Although some might disagree, what with all the gadgets and devices we use these days to communicate, texting, IM, Facebook, tweeting etc. Go on, admit it, you do too, don’t you?

Have we really lost the ability to hold face to face conversations?

I think not!

OK, so maybe I am slightly deviating from the true sense of the word ‘conversation’ in that I am referring to my Spanish classes, where students try to manage everyday situations in a foreign language. 

Here the conversations are more like tiny dramas, with people re-enacting daily life activities so that they can simply get by and maybe have a chat with one of the locals at the bar, order a meal, resolve issues at the bank, make appointments etc. Just the run of the mill, everyday stuff that we all take for granted when using our Mother tongue, but when faced with the same situation in a foreign land, it can be much more of a challenge and frequently too much for many to deal with. 

Today I had a class with a couple who now want to say more than just “Hola”, “¿Cómo estás?” and “dos cervezas, por favor!”. Actually they are much better than that, but they are frustrated by their lack of vocabulary and really want to interact more with their Spanish friends. It was a very enjoyable class, filled with laughter, plenty of wit and loads of chatter, some of it even in Spanish too!! 

Which, really, just proves my point! If we want to be social, and let’s face it, most of us are fairly sociable creatures (unless sleep deprived or hungover!!), then we all love a good old natter with our friends. There are only so many times you can type ‘lol’ or ‘lmao’ on Facebook or tweet some faceless being (140 characters – what’s the point???), eventually we all want a bit of a chat with someone and when the opportunity arrives, then we generally go for it. 

So, even today, whilst social networking is important to many, the art of conversation with people you actually know and can see is most definitely not lost. It is an invaluable skill and is an essential tool in all sorts of circumstances, but hopefully it is all fun, entertaining and emotional. We are only human after all and non verbal communication is just as important, 

Long may people want to converse with each other, and if you can manage another language, then good for you! 

Life in the fast lane? No thanks!

They reckon life is all too busy nowadays, we are all supposed to be juggling a million things at once, praying against hope that we don’t drop any clangers.

Living in Spain for the last ten years I have really seen the difference between the mad, mad world just over the water and the more relaxed, ‘take every day as it comes’ attitude of our Mediterranean neighbours. 

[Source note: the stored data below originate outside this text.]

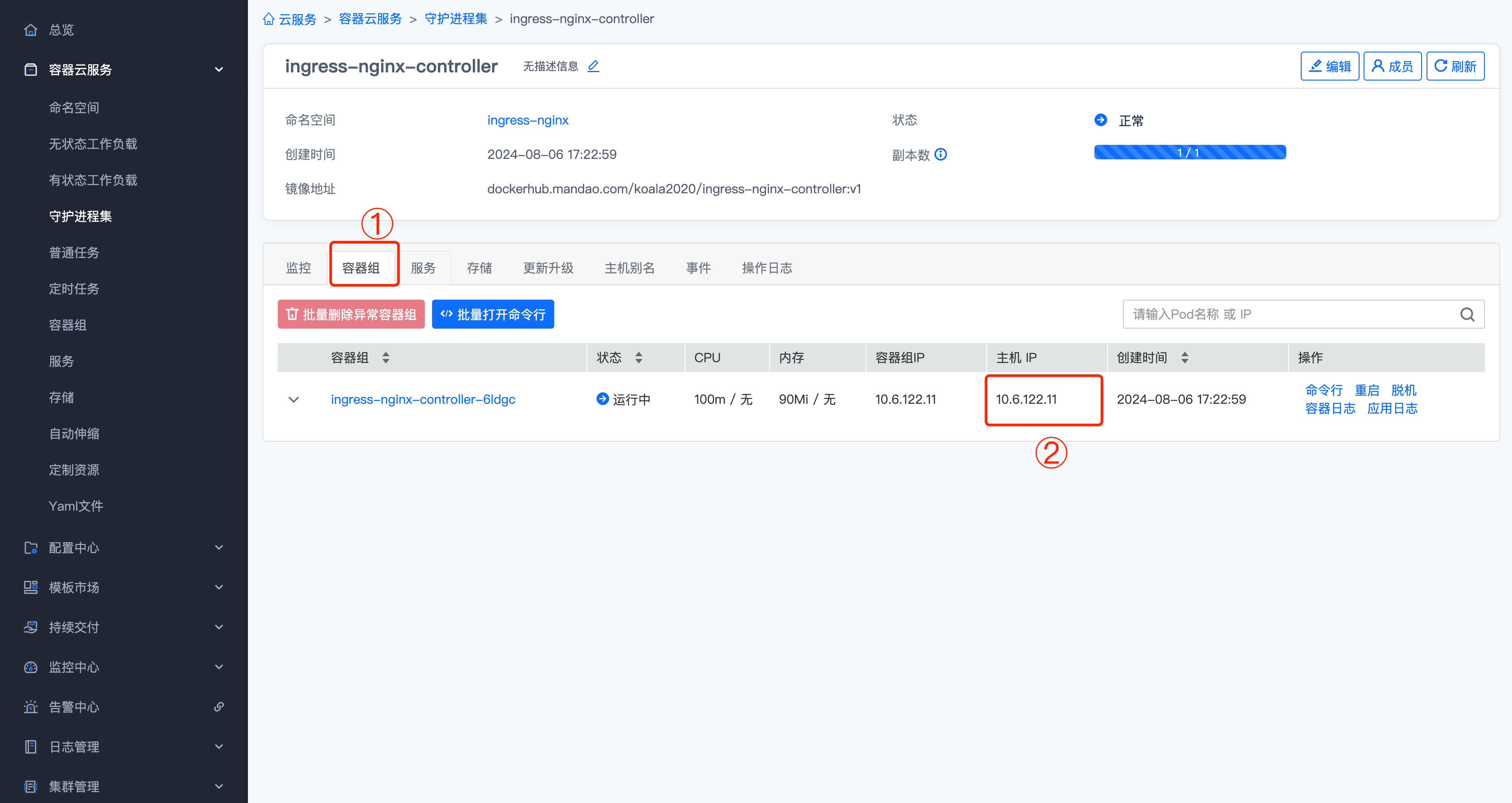Switch to the 监控 tab

[x=298, y=268]
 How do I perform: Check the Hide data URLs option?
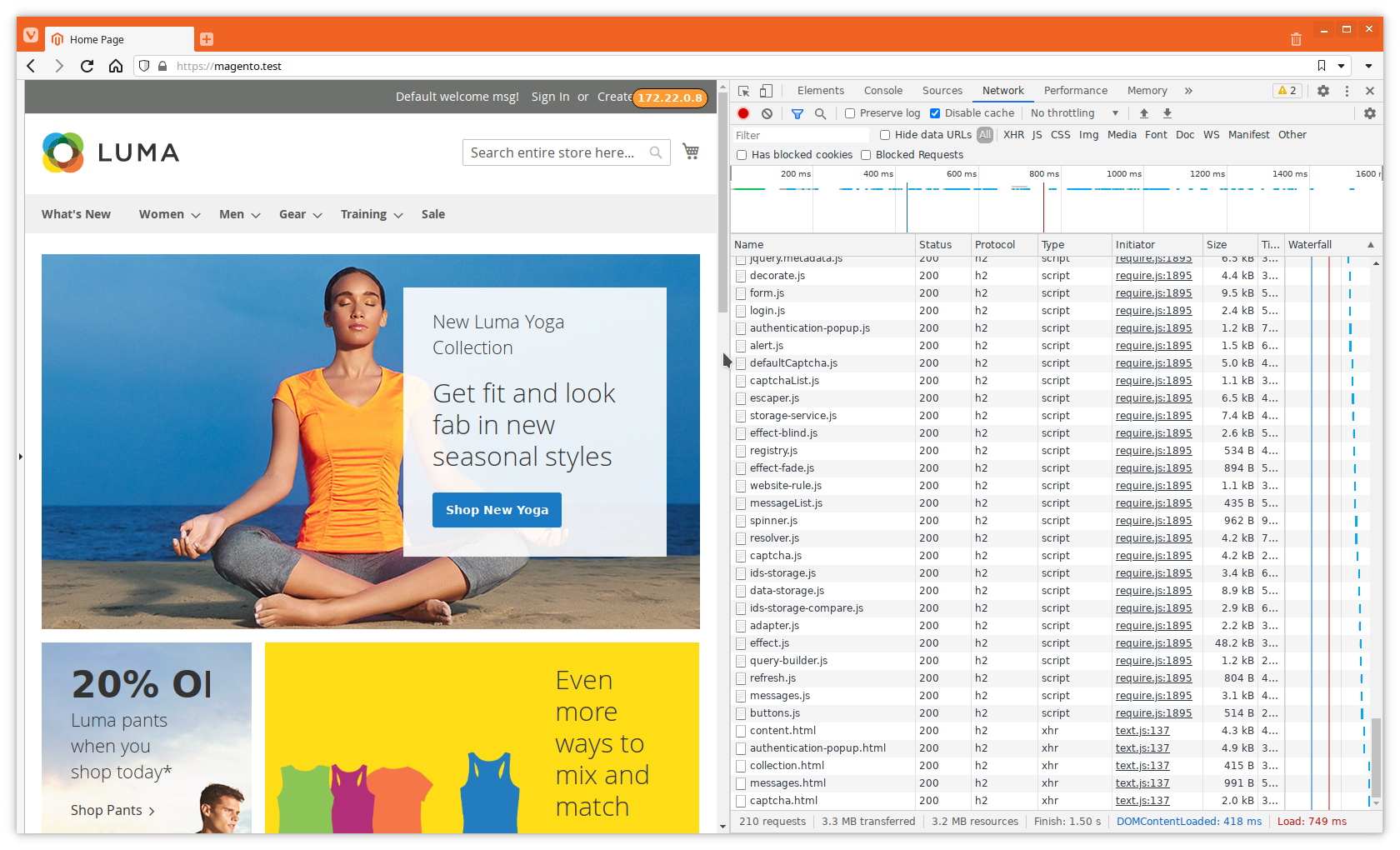coord(884,134)
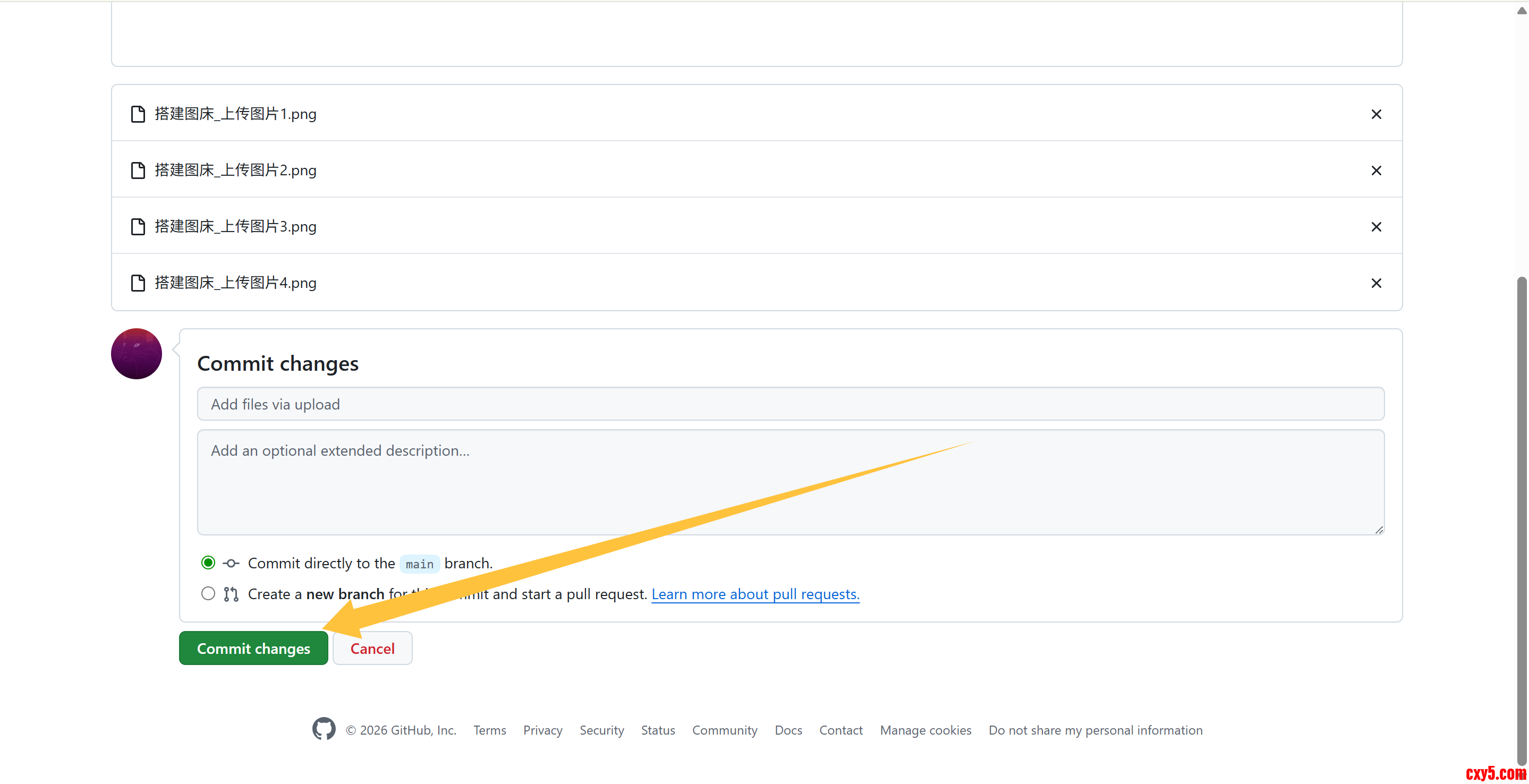
Task: Click the user profile avatar
Action: pos(137,354)
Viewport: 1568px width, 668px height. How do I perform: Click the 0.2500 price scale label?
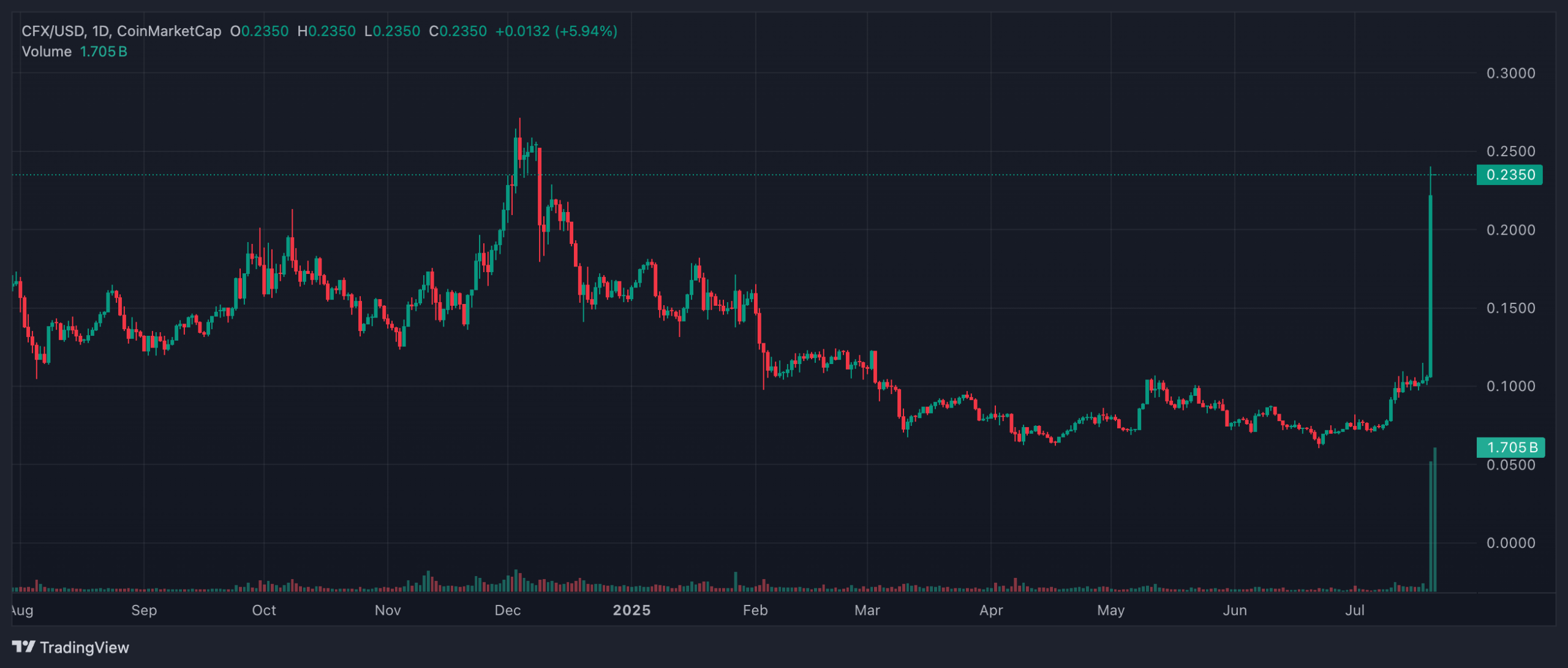coord(1510,151)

Now, most people will say that nothing ever gets done over here, well I beg to differ! The reason things take so long for some is because they don’t know the system and assume that the same procedures apply as they did in the UK. 

Wrong! This is Spain and, believe it or not, they have their own way of doing things. Most of the time these systems work well, but only the horror stories are ever reported. 

OK, so the banking system is dire, the housing market is on its knees and unemployment is through the roof. If you are affected by any of these, then you will no doubt think that these systems are failing you. 

But there is always a positive to every negative, and granted sometimes you have to look very hard to find, but it is there, HONESTLY!

Aside from the wonderful weather, you may wonder what it is that Spain has to offer to so many, why are so many people still spending their precious holidays here? 

Let me tell you how I see it: 
  • Spain has great food and the best wines (the Mediterranean diet has long been considered one of the healthiest in the world, and you won’t find an abundance of ready meals on the supermarket shelves here!)
  • In the South East, which is the preferred area for most European settlers, the air (thanks to the salt lakes) is deemed to be amongst the healthiest according to the World Health Organisation. 
  • Siestas still thrive, they start work early and stay late, so the mid afternoon break in the summer is an absolute life-saver.
  • On the same note, the supermarkets and shops are generally SHUT on Sundays. Time to relax and spend with the family.
  • Restaurants are family friendly, it is positively encouraged and definitely not frowned upon to take your children out to eat. 
  • Bank Holidays & Fiestas are colourful and vibrant, time to celebrate and participate in local traditions – not just another day off work.
If you let bureaucracy rule your life, then Spain will be your worst nightmare as it can be frustrating, annoying and slow, but if you do things properly and don’t listen to those barstool know-it-alls who dish out wrong advice with every glass, then there is nothing to fear here. 

Is that not enough? Life can be as busy and chaotic as you make it, if you choose not to slow down and ‘smell the coffee’, then you will always be chasing your dreams. 

Well, Spain was and still is my dream and so, I might have a different lifestyle to yours, it may be slower and you might even think it boring, but to me it’s just as I expected it to be, the sun shines a lot, people smile at you in the street, the coffee is great (it’s just really good coffee, not lattes, skinny mochachinos etc…), traditions are still respected and well, the other stuff of life, it still happens, it just seems less important when all else is taken into account.